╭─ ENTRIES SUPPLIED

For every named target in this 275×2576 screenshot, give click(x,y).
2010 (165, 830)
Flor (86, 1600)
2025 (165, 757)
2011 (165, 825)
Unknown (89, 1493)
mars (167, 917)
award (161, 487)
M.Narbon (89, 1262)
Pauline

╰─

- [WHAT NEEDS TO BE DONE] Give all of the lines above again, exactly as they are.

- [RESPONSE TO THIS TASK]
For every named target in this 275×2576 screenshot, give click(x,y).
2010 (165, 830)
Flor (86, 1600)
2025 (165, 757)
2011 (165, 825)
Unknown (89, 1493)
mars (167, 917)
award (161, 487)
M.Narbon (89, 1262)
Pauline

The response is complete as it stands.